YOUR TASK — Copy the part of the immigration text below starting with "Shifting that intake" and going on through "and their children...", word for word.

Family ties also help explain the dynamics of unauthorized immigration. Central American asylum seekers say they are fleeing crime in their home countries. Yet asylum-seeking has surged even as crime in Central America has subsided. El Salvador’s homicide rate has dropped by half since 2015; Honduras’s has plunged by 75 percent since 2013. As these asylum seekers have settled in the United States, they have beckoned their families to follow. U.S. adjudicators have rejected the vast majority of Central American asylum applications. But that has not diminished the flow from Central America. The process is slow, and a rejected application can be appealed. As the proceedings grind on, asylum seekers can vanish into diaspora communities where they can find housing, work, and welcome...

Shifting that intake sharply away from family reunification (by, for example, ending preferences for adult siblings) would enable the U.S. to emphasize acceptance of highly skilled, high-earning immigrants—more doctors from Nigeria, say, or software engineers from India. Fewer, but higher-earning, immigrants would contribute more to Medicare and Social Security, while requiring less assistance from state social-welfare programs for themselves and their children...

Employers of unauthorized labor should face and fear fines sufficient to deter lawbreaking. If employers stop hiring undocumented workers, those workers will not be induced to cross the border in the first place...

MATERIAL PROVIDED —
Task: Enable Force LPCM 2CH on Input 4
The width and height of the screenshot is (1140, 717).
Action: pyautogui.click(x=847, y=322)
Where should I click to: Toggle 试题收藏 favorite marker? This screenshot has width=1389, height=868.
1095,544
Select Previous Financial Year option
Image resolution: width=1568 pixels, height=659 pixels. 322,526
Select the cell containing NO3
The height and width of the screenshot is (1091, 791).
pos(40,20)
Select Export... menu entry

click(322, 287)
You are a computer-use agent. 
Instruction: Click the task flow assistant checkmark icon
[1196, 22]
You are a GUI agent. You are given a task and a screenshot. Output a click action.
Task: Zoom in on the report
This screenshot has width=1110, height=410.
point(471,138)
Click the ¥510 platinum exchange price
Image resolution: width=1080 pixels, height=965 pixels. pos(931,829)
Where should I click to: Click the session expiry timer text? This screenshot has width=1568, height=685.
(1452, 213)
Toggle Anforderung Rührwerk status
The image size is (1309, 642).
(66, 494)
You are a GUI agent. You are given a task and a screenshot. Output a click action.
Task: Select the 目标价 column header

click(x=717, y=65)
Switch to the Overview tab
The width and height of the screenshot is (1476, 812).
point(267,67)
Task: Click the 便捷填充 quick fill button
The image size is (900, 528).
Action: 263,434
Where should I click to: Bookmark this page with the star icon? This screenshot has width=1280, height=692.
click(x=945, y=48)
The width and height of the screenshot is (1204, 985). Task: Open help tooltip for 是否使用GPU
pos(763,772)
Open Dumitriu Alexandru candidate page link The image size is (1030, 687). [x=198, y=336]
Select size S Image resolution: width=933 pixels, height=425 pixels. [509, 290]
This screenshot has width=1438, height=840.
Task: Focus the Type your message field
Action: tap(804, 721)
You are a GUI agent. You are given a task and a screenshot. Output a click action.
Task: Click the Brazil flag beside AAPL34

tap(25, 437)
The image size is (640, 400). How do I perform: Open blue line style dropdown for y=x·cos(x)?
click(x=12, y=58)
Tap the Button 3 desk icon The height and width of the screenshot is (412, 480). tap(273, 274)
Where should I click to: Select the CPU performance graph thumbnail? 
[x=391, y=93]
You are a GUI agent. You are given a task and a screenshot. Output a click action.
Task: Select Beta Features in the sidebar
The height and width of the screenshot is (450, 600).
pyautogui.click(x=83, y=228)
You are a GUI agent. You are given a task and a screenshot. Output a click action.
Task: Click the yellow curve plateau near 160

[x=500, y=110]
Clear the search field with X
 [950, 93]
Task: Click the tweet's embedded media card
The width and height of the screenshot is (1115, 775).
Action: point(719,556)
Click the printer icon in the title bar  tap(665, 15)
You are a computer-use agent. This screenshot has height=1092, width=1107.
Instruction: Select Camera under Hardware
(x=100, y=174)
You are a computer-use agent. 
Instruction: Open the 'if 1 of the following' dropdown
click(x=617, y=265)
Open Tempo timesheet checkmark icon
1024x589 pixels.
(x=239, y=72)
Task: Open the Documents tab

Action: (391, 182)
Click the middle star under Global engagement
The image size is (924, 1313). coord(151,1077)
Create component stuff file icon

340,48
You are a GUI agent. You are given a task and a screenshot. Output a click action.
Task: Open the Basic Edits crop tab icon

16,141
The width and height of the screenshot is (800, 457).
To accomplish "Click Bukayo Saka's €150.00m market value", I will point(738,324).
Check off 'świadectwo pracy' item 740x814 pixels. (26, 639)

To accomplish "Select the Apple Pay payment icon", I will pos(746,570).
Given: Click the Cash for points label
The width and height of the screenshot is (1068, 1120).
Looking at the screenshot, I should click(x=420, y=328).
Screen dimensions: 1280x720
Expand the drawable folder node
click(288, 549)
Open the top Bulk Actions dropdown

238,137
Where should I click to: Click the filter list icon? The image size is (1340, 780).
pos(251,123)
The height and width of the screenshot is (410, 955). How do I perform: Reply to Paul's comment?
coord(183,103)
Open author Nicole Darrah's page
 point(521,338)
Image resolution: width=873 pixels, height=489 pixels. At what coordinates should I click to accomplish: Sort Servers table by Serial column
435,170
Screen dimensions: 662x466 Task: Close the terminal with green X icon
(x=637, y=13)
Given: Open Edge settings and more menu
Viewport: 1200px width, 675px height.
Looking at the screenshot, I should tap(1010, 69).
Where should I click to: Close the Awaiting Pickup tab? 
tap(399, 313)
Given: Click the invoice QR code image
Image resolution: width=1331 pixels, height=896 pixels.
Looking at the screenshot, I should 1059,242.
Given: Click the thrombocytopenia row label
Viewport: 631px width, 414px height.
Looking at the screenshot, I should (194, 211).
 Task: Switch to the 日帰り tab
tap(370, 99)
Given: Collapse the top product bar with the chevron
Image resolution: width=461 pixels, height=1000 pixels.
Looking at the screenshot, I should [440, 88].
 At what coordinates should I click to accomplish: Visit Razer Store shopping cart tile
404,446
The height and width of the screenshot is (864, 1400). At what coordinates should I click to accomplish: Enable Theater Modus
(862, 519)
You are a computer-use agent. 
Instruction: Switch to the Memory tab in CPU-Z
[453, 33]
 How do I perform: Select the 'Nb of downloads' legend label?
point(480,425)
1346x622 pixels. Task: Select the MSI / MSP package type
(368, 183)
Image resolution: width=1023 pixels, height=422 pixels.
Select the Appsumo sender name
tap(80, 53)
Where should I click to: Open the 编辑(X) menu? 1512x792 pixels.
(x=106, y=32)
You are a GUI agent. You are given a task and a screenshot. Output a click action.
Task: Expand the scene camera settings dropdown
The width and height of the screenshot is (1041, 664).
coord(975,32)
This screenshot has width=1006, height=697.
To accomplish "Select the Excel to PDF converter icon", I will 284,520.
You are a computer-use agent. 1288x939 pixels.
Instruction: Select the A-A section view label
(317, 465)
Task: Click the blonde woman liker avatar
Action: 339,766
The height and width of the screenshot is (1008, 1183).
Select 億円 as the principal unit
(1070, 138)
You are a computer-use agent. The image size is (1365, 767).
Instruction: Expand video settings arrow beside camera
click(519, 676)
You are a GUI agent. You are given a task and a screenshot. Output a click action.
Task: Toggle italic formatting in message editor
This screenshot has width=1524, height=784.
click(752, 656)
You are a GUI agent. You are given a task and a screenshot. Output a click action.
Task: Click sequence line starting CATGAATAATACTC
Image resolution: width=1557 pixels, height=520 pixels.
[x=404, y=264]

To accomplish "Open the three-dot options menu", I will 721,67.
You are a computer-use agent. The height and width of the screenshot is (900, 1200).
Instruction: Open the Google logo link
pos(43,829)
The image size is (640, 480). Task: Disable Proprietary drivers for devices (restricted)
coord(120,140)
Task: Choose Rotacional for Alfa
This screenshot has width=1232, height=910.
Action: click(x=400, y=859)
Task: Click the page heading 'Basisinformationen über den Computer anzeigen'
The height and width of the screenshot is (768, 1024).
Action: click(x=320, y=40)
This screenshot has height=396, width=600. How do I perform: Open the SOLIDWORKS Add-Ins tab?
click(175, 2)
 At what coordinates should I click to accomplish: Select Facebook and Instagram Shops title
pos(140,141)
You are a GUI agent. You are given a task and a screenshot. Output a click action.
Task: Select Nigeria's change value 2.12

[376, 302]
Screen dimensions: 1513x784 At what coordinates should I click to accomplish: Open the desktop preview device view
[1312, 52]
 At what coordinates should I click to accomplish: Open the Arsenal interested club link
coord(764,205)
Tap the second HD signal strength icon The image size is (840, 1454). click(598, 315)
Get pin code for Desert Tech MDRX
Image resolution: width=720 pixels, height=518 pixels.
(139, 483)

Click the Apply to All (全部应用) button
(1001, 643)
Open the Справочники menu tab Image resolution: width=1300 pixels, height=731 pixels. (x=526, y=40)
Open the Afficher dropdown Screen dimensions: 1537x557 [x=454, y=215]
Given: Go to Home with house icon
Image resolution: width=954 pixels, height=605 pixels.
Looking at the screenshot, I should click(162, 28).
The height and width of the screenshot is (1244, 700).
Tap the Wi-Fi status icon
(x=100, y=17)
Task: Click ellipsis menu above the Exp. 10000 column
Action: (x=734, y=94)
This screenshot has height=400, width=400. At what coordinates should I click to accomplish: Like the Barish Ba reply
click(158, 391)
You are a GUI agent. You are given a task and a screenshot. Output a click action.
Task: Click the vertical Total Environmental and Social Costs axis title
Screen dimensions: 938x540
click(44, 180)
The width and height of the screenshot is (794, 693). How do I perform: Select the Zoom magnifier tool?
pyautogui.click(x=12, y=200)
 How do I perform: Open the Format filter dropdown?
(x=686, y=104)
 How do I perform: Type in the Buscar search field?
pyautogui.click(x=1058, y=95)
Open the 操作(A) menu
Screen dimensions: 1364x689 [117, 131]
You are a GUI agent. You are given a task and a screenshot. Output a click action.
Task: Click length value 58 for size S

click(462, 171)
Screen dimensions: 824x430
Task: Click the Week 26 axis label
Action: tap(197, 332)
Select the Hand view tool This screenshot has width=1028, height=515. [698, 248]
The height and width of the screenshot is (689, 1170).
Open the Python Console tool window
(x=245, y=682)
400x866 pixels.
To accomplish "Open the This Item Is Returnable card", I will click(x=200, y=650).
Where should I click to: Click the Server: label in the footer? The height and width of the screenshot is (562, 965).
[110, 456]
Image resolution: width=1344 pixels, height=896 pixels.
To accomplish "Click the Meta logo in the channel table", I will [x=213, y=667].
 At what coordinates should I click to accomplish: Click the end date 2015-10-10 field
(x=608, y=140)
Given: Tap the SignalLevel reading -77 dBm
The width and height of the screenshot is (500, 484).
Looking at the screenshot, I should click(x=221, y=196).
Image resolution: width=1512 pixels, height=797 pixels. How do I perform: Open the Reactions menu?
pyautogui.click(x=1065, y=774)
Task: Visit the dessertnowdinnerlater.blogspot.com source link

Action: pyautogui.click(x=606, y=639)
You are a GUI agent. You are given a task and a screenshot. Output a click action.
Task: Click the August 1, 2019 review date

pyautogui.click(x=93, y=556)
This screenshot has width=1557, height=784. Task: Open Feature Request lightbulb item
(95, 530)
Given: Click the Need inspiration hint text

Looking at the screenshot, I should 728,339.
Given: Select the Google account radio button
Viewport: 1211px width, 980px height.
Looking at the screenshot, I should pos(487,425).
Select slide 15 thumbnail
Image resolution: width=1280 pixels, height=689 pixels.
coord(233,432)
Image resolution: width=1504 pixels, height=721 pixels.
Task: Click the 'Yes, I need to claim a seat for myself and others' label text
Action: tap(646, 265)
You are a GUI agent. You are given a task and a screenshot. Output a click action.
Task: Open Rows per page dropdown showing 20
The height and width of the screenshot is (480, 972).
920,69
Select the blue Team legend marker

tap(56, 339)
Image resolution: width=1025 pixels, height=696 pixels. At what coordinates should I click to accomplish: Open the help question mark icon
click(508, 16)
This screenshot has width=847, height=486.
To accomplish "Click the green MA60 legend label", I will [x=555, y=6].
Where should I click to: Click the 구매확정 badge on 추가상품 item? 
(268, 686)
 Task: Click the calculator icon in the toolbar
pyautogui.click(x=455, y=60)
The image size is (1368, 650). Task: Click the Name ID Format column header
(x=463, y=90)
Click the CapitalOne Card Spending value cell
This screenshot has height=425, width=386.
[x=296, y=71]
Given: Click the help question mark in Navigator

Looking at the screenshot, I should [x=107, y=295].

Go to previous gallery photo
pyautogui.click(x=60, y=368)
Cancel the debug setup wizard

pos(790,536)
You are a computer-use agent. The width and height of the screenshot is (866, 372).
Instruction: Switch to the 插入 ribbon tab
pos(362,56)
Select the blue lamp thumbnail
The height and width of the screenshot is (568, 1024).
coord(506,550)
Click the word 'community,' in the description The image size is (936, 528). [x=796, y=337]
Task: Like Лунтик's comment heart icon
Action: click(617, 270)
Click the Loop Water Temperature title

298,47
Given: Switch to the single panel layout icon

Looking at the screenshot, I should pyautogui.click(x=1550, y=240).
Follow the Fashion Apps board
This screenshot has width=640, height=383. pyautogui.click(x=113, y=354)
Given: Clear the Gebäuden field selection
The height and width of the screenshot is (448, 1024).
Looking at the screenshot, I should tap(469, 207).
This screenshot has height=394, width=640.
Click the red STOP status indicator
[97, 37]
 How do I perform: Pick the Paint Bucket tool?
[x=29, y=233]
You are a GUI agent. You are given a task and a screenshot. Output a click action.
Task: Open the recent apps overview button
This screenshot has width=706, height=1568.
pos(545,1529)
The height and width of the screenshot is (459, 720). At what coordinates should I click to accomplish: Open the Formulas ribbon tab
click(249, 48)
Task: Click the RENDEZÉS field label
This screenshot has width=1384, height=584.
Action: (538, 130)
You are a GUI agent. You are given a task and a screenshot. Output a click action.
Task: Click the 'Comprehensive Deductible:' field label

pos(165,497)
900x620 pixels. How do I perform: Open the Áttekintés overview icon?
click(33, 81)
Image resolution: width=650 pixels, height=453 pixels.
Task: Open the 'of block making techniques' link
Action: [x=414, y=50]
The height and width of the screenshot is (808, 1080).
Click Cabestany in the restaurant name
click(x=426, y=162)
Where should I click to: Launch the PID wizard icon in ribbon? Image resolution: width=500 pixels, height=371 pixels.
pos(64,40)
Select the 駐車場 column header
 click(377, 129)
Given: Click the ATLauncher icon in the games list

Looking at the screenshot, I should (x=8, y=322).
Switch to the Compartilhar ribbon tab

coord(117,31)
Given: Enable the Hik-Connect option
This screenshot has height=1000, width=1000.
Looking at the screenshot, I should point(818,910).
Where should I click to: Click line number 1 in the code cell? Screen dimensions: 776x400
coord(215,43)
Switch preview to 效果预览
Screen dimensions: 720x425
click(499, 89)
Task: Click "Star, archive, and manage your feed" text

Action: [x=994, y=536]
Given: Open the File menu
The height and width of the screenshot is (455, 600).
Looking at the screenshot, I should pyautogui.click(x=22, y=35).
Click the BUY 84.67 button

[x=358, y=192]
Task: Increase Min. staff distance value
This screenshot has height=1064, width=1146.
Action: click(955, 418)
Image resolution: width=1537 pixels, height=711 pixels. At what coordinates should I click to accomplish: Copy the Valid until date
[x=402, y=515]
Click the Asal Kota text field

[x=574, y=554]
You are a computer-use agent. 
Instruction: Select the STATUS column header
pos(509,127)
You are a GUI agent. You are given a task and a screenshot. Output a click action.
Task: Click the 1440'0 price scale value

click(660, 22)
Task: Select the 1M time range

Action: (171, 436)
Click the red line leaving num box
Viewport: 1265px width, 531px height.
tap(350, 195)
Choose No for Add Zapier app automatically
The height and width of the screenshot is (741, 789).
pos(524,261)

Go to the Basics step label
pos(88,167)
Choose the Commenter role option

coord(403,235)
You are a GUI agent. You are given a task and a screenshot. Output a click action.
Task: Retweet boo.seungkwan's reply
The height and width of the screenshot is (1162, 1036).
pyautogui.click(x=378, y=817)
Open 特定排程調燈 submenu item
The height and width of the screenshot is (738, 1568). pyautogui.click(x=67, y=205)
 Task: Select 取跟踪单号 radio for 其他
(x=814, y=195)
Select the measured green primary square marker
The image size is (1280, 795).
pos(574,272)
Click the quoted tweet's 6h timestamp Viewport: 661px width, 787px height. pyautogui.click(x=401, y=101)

RESPONSE FOR THIS EXERCISE —
Shifting that intake sharply away from family reunification (by, for example, ending preferences for adult siblings) would enable the U.S. to emphasize acceptance of highly skilled, high-earning immigrants—more doctors from Nigeria, say, or software engineers from India. Fewer, but higher-earning, immigrants would contribute more to Medicare and Social Security, while requiring less assistance from state social-welfare programs for themselves and their children...